NBF breaks the 254-session barrier by using a combination of two matrices, one maintained by NBF and one maintained by NetBIOS.
The matrix maintained by NBF is two-dimensional, as shown in Figure 13.8.
Figure 13.8 NBF and Its LSN Matrix
Along the side of this matrix are the LSN numbers 1 to 254. Across the top are the network addresses for the different computers that it has sessions with. In the cell defined by the intersection of the LSN and network address is the TDI handle, which relates back to the process that established the connection (either the CALL or LISTEN).
Note
The matrix concept and its contents are for illustration purposes only. The physical storage algorithm and exact contents are beyond the scope of this chapter.
The NameQuery frame from Windows NT contains the LSN number associated with the TDI handle that satisfies either the NCB CALL or the LISTEN. In the case of a CALL, it is not broadcast but is addressed directly to the remote computer.
The remaining question is how NBF gets the network address of the remote computer to add to its matrix to be used when doing the CALL. (It's easy on the LISTEN side because the address is in the NameQuery frame received.)

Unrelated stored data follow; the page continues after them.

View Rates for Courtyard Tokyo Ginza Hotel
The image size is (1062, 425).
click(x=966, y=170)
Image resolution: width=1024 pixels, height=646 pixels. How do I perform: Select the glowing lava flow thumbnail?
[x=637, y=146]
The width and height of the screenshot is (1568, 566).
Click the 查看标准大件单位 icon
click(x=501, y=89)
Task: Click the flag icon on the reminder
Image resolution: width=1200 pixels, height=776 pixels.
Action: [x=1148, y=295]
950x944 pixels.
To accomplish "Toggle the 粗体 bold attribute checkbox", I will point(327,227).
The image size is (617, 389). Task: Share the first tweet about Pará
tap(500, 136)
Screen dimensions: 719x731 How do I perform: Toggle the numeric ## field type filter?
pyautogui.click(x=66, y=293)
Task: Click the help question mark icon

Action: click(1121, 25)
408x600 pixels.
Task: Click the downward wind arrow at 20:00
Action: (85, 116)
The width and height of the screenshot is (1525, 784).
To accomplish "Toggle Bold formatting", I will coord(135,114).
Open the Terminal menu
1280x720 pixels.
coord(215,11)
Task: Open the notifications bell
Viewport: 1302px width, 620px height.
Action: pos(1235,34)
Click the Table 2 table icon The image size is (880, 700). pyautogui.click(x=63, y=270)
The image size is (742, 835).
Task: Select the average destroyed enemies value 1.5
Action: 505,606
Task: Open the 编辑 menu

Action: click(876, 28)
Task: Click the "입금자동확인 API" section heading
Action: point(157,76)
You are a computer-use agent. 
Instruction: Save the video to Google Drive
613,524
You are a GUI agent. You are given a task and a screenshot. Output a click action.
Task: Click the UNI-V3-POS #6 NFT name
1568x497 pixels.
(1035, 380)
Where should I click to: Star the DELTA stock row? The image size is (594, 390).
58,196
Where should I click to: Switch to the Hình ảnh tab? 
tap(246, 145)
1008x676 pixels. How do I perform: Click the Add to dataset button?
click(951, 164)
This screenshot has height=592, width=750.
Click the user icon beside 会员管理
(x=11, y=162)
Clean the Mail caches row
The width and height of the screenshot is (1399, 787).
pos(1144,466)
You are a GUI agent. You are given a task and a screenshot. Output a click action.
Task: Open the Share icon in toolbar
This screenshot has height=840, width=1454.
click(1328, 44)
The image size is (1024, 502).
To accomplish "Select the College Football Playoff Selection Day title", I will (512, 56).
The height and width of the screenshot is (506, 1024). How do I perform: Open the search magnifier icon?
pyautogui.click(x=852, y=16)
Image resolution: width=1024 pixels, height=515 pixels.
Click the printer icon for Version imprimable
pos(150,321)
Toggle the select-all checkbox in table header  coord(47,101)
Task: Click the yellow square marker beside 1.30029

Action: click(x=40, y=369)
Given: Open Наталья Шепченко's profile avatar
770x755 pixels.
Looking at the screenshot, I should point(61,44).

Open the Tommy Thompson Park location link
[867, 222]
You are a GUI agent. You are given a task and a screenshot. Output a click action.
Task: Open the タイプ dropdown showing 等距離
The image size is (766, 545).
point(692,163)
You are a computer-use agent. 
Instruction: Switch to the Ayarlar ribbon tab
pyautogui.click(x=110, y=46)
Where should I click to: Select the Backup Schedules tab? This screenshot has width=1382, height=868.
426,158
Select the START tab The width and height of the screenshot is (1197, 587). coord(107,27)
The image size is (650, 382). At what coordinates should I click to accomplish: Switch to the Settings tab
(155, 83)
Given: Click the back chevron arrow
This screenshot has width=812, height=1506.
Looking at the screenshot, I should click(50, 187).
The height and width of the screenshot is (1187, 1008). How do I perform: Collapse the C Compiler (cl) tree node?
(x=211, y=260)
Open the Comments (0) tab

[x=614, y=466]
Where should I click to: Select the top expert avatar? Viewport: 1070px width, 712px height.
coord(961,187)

Figure 13.9 illustrates the NCB CALL and NCB LISTEN frames.
Figure 13.9 NameQuery Frames in NBF
The numbered items in Figure 13.9 represent the following:
1. The first frame (1) is the FindName frame of the NameQuery. However, an LSN of 0 is special; it indicates that it is a FindName frame. The FindName frame is broadcast on the network; when a remote computer responds to the frame, NBF on the local computer receives the network address of the remote computer.
2. The second frame (2) of the NameQuery is then sent directly to the remote computer by using the network address and a LSN value that indicates it is a CALL command. The remote client returns a successful FindName frame, even if no LISTEN NCB is posted against the name.
3. If no LISTEN NCB is posted against the name, frame (3) is sent.
4. The same frame is responded to by frame (4).
NBF must also address another problem—the LSN from the NBF matrix cannot be the one returned to the process issuing the CALL or LISTEN commands. NBF may have established connections with multiple remote computers with LSN=5, for example. Windows NT must return to each process an LSN number that uniquely defines its session.
As stated earlier, NBF uses the TDI handle to know which LSN and network address to send frames to, and each process has its own set of LSNs available to it. Therefore, there must be a component between the originating process and the TDI interface of NBF that translates a process ID and an LSN into a TDI handle. The component in the middle is Netbios.sys.
Figure 13.10 illustrates the Netbios.sys matrix, which is 254 LSNs per LAN adapter number per process. (In Windows NT, the LANA number identifies a unique binding of a protocol driver and one network adapter (NIC) driver.) In reality, each process can have up to 254 sessions per LANA number, not just a total of 254 sessions.
Figure 13.10 Netbios.sys Matrix
Netbios.sys builds a second matrix that has LSNs down the side, process IDs along the top, and TDI handles in the cells. It is the LSN from this table that is passed back to the originating process.
To further understand how Netbios.sys uses this matrix, suppose a process needs to establish a session with a remote computer. Before the process can issue the CALL NCB, it must issue a RESET NCB. This command signals Netbios.sys to allocate space in its TDI handle table, among other things. Once the RESET is satisfied, the process issues a CALL NCB to make a connection with a specific remote computer. This NCB is directed down to the Netbios.sys device driver. The driver opens a new TDI handle to NBF and sends the command to NBF.
NBF issues the first NAME_QUERY with LSN=0 to find the remote computer. When the remote computer responds, the network address is extracted from the frame, and a column in the NBF table is created. The second NAME_QUERY with an LSN is sent directly to the remote computer. When that frame is returned successfully, NBF returns from the TDI call to the Netbios.sys driver with a successful status code.
Netbios.sys then fills in the LSN from its table into the NCB and sends it back to the calling process.